▶ [Record set]:
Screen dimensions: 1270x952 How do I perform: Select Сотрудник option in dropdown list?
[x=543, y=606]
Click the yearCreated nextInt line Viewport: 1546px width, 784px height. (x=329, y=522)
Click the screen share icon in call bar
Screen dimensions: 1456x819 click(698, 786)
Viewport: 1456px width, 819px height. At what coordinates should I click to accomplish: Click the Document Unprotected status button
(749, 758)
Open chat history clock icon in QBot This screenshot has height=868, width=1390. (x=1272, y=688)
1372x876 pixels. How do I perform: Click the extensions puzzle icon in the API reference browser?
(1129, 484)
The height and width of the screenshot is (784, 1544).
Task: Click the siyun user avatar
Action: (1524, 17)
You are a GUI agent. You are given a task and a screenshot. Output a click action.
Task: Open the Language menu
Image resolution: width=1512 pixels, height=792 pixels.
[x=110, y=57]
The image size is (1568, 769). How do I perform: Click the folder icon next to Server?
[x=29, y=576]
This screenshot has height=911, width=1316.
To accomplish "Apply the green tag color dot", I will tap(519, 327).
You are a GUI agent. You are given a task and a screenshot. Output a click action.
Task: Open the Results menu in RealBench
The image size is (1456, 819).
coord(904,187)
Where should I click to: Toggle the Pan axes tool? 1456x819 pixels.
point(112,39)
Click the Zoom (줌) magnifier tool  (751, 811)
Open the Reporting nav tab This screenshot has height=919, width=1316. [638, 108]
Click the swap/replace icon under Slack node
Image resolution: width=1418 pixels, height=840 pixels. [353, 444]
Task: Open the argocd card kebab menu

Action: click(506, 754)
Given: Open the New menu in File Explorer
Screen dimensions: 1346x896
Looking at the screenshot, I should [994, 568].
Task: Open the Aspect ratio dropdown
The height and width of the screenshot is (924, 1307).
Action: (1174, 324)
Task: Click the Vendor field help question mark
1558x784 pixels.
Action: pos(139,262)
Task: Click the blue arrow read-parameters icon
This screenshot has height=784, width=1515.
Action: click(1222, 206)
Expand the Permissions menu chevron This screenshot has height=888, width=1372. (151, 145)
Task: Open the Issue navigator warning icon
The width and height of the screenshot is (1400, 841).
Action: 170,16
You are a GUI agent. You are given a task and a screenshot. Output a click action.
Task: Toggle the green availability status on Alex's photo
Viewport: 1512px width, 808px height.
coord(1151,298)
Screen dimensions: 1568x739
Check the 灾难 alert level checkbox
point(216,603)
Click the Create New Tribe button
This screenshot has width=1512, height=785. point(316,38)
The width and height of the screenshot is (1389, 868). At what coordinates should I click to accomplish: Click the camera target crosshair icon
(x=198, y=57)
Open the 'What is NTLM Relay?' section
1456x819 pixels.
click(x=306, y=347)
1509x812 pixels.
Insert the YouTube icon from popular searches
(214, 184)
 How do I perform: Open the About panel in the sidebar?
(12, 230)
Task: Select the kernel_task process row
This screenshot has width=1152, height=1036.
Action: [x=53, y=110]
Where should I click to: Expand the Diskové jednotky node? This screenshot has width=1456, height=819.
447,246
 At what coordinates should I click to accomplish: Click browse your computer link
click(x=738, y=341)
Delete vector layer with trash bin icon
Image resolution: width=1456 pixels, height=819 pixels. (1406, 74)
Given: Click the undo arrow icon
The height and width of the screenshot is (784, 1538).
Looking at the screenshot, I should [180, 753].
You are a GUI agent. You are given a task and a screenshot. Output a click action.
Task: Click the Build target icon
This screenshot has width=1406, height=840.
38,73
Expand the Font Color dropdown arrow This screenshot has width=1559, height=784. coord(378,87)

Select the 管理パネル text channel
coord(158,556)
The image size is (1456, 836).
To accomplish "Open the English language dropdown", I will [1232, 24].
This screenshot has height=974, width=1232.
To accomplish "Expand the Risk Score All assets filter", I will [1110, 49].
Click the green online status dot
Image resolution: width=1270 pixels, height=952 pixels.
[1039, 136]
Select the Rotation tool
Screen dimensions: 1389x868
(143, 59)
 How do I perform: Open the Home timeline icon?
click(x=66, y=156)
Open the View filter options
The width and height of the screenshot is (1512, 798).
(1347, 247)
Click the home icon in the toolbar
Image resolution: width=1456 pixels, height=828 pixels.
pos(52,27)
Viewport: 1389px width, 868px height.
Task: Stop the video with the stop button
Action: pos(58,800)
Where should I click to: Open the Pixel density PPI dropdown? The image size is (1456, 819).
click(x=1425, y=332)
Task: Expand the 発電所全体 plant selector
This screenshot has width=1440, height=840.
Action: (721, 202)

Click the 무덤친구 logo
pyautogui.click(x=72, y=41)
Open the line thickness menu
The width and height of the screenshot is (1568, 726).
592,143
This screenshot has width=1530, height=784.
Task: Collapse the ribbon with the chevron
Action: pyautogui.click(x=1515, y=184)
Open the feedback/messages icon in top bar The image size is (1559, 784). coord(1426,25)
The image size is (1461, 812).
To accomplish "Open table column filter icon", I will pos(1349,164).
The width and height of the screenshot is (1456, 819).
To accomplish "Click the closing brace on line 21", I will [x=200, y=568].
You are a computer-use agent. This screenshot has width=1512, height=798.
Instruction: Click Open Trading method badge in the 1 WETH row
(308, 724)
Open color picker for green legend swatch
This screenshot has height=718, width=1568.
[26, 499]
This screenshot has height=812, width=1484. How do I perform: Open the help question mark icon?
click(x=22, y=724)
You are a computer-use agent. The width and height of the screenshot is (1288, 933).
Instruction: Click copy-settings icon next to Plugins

▶ [Exercise requirements]: Write the data out again, verbatim.

▶ [Task response]:
Screen dimensions: 1270x952 How do I perform: Select Сотрудник option in dropdown list?
[x=543, y=606]
Click the yearCreated nextInt line Viewport: 1546px width, 784px height. (x=329, y=522)
Click the screen share icon in call bar
Screen dimensions: 1456x819 click(698, 786)
Viewport: 1456px width, 819px height. At what coordinates should I click to accomplish: Click the Document Unprotected status button
(749, 758)
Open chat history clock icon in QBot This screenshot has height=868, width=1390. (x=1272, y=688)
1372x876 pixels. How do I perform: Click the extensions puzzle icon in the API reference browser?
(1129, 484)
The height and width of the screenshot is (784, 1544).
Task: Click the siyun user avatar
Action: (1524, 17)
You are a GUI agent. You are given a task and a screenshot. Output a click action.
Task: Open the Language menu
Image resolution: width=1512 pixels, height=792 pixels.
[x=110, y=57]
The image size is (1568, 769). How do I perform: Click the folder icon next to Server?
[x=29, y=576]
This screenshot has height=911, width=1316.
To accomplish "Apply the green tag color dot", I will tap(519, 327).
You are a GUI agent. You are given a task and a screenshot. Output a click action.
Task: Open the Results menu in RealBench
The image size is (1456, 819).
coord(904,187)
Where should I click to: Toggle the Pan axes tool? 1456x819 pixels.
point(112,39)
Click the Zoom (줌) magnifier tool  (751, 811)
Open the Reporting nav tab This screenshot has height=919, width=1316. [638, 108]
Click the swap/replace icon under Slack node
Image resolution: width=1418 pixels, height=840 pixels. [353, 444]
Task: Open the argocd card kebab menu

Action: click(506, 754)
Given: Open the New menu in File Explorer
Screen dimensions: 1346x896
Looking at the screenshot, I should [994, 568].
Task: Open the Aspect ratio dropdown
The height and width of the screenshot is (924, 1307).
Action: (1174, 324)
Task: Click the Vendor field help question mark
1558x784 pixels.
Action: pos(139,262)
Task: Click the blue arrow read-parameters icon
This screenshot has height=784, width=1515.
Action: click(1222, 206)
Expand the Permissions menu chevron This screenshot has height=888, width=1372. (151, 145)
Task: Open the Issue navigator warning icon
The width and height of the screenshot is (1400, 841).
Action: 170,16
You are a GUI agent. You are given a task and a screenshot. Output a click action.
Task: Toggle the green availability status on Alex's photo
Viewport: 1512px width, 808px height.
coord(1151,298)
Screen dimensions: 1568x739
Check the 灾难 alert level checkbox
point(216,603)
Click the Create New Tribe button
This screenshot has width=1512, height=785. point(316,38)
The width and height of the screenshot is (1389, 868). At what coordinates should I click to accomplish: Click the camera target crosshair icon
(x=198, y=57)
Open the 'What is NTLM Relay?' section
1456x819 pixels.
click(x=306, y=347)
1509x812 pixels.
Insert the YouTube icon from popular searches
(214, 184)
 How do I perform: Open the About panel in the sidebar?
(12, 230)
Task: Select the kernel_task process row
This screenshot has width=1152, height=1036.
Action: [x=53, y=110]
Where should I click to: Expand the Diskové jednotky node? This screenshot has width=1456, height=819.
447,246
 At what coordinates should I click to accomplish: Click browse your computer link
click(x=738, y=341)
Delete vector layer with trash bin icon
Image resolution: width=1456 pixels, height=819 pixels. (1406, 74)
Given: Click the undo arrow icon
The height and width of the screenshot is (784, 1538).
Looking at the screenshot, I should [180, 753].
You are a GUI agent. You are given a task and a screenshot. Output a click action.
Task: Click the Build target icon
This screenshot has width=1406, height=840.
38,73
Expand the Font Color dropdown arrow This screenshot has width=1559, height=784. coord(378,87)

Select the 管理パネル text channel
coord(158,556)
The image size is (1456, 836).
To accomplish "Open the English language dropdown", I will [1232, 24].
This screenshot has height=974, width=1232.
To accomplish "Expand the Risk Score All assets filter", I will [1110, 49].
Click the green online status dot
Image resolution: width=1270 pixels, height=952 pixels.
[1039, 136]
Select the Rotation tool
Screen dimensions: 1389x868
(143, 59)
 How do I perform: Open the Home timeline icon?
click(x=66, y=156)
Open the View filter options
The width and height of the screenshot is (1512, 798).
(1347, 247)
Click the home icon in the toolbar
Image resolution: width=1456 pixels, height=828 pixels.
pos(52,27)
Viewport: 1389px width, 868px height.
Task: Stop the video with the stop button
Action: pos(58,800)
Where should I click to: Open the Pixel density PPI dropdown? The image size is (1456, 819).
click(x=1425, y=332)
Task: Expand the 発電所全体 plant selector
This screenshot has width=1440, height=840.
Action: (721, 202)

Click the 무덤친구 logo
pyautogui.click(x=72, y=41)
Open the line thickness menu
The width and height of the screenshot is (1568, 726).
592,143
This screenshot has width=1530, height=784.
Task: Collapse the ribbon with the chevron
Action: pyautogui.click(x=1515, y=184)
Open the feedback/messages icon in top bar The image size is (1559, 784). coord(1426,25)
The image size is (1461, 812).
To accomplish "Open table column filter icon", I will pos(1349,164).
The width and height of the screenshot is (1456, 819).
To accomplish "Click the closing brace on line 21", I will [x=200, y=568].
You are a computer-use agent. This screenshot has width=1512, height=798.
Instruction: Click Open Trading method badge in the 1 WETH row
(308, 724)
Open color picker for green legend swatch
This screenshot has height=718, width=1568.
[26, 499]
This screenshot has height=812, width=1484. How do I perform: Open the help question mark icon?
click(x=22, y=724)
You are a computer-use agent. The width and height of the screenshot is (1288, 933).
Instruction: Click copy-settings icon next to Plugins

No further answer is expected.